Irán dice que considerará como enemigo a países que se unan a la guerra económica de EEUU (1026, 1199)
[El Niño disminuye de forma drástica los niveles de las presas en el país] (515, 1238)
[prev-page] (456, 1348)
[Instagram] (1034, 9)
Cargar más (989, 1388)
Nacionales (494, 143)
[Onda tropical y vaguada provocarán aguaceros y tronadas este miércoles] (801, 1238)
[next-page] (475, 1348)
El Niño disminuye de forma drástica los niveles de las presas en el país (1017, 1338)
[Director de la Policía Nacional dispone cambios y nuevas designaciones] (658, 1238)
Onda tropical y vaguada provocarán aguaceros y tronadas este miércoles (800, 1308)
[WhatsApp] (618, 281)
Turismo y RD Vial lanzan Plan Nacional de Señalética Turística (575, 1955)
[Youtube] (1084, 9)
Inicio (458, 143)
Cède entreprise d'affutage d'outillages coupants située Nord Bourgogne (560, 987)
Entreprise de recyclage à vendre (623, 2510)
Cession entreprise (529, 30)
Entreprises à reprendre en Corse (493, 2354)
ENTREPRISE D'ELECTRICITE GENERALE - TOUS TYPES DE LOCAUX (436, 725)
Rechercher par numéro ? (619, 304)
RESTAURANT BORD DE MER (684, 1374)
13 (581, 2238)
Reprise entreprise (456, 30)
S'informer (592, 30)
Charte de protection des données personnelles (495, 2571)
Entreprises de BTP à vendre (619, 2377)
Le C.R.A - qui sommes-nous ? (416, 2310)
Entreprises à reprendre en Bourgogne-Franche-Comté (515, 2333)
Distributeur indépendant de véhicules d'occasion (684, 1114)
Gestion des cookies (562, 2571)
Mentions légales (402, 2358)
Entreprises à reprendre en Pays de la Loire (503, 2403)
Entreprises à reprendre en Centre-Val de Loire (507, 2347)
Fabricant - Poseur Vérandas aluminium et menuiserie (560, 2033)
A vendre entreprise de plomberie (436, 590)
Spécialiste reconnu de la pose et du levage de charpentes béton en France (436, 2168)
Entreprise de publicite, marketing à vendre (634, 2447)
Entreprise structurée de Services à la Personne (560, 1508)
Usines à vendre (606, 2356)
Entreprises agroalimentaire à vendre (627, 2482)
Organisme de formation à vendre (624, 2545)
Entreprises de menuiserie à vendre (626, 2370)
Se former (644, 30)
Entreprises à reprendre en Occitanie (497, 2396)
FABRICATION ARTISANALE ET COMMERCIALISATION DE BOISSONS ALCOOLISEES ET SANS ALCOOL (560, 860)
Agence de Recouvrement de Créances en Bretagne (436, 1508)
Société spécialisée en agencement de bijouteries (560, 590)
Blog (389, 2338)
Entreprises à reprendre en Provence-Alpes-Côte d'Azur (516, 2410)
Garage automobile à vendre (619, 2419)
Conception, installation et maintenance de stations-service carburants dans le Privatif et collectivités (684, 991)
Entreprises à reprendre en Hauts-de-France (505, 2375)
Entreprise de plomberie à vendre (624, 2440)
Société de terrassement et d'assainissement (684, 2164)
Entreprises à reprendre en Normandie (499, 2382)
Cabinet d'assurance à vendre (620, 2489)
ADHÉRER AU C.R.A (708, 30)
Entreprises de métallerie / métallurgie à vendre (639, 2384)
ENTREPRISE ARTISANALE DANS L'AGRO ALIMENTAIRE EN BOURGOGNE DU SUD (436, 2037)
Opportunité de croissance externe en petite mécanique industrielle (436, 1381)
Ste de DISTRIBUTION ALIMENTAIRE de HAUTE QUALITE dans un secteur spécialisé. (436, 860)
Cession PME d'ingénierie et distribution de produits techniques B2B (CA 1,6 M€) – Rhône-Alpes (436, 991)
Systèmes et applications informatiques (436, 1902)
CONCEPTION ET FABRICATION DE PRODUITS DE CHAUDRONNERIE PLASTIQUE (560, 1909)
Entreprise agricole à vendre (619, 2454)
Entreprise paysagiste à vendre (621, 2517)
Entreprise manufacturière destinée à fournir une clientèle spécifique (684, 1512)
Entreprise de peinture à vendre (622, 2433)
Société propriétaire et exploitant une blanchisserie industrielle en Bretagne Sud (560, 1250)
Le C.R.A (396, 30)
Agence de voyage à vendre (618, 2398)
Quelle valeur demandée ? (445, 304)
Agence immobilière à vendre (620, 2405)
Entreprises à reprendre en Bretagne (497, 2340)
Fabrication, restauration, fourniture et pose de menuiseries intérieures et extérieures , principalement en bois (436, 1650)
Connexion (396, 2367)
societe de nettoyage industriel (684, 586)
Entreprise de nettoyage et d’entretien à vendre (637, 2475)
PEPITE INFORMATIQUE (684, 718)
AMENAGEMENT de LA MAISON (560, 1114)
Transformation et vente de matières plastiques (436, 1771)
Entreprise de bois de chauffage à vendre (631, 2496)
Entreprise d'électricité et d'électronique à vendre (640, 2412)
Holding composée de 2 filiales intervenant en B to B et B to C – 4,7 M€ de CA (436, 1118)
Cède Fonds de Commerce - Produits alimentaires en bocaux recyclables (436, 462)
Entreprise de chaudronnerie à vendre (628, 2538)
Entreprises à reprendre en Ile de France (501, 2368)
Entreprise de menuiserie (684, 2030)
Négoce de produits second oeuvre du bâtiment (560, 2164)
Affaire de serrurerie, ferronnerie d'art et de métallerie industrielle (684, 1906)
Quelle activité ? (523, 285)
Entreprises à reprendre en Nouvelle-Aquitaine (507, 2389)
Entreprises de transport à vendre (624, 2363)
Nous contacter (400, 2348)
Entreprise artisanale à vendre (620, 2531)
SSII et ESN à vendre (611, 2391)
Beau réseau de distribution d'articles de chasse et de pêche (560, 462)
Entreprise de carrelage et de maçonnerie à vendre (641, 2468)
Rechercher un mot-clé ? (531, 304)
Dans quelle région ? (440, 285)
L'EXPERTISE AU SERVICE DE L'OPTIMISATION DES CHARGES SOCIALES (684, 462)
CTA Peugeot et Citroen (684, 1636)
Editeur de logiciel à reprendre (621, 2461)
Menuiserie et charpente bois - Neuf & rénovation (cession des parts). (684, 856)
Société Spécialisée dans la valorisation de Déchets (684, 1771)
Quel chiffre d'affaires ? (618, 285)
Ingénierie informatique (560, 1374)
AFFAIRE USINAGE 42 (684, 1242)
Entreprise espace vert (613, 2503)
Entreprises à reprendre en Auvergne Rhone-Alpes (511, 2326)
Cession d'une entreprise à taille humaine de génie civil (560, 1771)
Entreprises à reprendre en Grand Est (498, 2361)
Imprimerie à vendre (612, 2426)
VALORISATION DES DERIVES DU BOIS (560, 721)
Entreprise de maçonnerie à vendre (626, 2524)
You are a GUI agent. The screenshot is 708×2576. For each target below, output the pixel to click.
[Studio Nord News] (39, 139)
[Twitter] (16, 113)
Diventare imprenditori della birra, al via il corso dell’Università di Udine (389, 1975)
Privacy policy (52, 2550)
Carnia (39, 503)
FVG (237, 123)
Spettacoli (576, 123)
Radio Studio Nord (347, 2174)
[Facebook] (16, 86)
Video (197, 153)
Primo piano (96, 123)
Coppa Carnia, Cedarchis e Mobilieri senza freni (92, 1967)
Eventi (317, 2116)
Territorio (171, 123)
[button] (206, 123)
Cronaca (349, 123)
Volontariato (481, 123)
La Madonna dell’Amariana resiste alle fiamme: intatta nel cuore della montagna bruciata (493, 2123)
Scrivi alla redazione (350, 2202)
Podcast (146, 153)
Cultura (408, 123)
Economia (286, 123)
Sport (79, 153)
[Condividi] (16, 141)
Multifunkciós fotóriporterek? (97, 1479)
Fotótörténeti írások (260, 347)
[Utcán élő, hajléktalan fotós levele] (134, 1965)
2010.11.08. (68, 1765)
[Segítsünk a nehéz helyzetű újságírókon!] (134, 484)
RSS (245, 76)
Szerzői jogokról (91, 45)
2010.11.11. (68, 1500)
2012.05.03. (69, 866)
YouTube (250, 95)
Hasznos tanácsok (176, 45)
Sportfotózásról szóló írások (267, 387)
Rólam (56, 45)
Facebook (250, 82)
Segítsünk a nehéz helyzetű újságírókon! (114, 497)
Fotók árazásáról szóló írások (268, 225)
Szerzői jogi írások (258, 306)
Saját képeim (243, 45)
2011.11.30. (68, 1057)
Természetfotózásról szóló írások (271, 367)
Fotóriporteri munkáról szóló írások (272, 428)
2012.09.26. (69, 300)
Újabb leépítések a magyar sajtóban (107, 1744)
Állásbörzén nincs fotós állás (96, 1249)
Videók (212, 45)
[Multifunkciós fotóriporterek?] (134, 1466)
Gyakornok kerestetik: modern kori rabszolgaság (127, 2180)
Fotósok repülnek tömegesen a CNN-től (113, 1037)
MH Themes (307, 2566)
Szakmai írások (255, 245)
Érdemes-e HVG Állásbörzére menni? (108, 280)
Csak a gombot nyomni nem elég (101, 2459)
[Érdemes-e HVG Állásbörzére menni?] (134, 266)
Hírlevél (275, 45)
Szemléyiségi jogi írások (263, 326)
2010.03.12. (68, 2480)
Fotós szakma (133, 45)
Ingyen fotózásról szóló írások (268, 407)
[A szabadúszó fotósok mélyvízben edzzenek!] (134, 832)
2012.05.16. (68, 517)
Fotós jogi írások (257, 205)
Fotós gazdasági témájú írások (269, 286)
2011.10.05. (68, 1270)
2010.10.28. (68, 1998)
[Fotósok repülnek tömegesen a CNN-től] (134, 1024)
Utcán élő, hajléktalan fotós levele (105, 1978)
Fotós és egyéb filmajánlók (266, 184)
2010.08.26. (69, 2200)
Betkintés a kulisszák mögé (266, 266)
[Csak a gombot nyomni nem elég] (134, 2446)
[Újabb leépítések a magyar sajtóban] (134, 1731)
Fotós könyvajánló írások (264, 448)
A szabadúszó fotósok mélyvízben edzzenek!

═══

* _To do_: Your answer should consist solely of the lines above from the line with "Nacionales (494, 143)" to the line with "Rechercher par numéro ? (619, 304)", both included, reproduced exactly.

* _Your solution_:
Nacionales (494, 143)
[Onda tropical y vaguada provocarán aguaceros y tronadas este miércoles] (801, 1238)
[next-page] (475, 1348)
El Niño disminuye de forma drástica los niveles de las presas en el país (1017, 1338)
[Director de la Policía Nacional dispone cambios y nuevas designaciones] (658, 1238)
Onda tropical y vaguada provocarán aguaceros y tronadas este miércoles (800, 1308)
[WhatsApp] (618, 281)
Turismo y RD Vial lanzan Plan Nacional de Señalética Turística (575, 1955)
[Youtube] (1084, 9)
Inicio (458, 143)
Cède entreprise d'affutage d'outillages coupants située Nord Bourgogne (560, 987)
Entreprise de recyclage à vendre (623, 2510)
Cession entreprise (529, 30)
Entreprises à reprendre en Corse (493, 2354)
ENTREPRISE D'ELECTRICITE GENERALE - TOUS TYPES DE LOCAUX (436, 725)
Rechercher par numéro ? (619, 304)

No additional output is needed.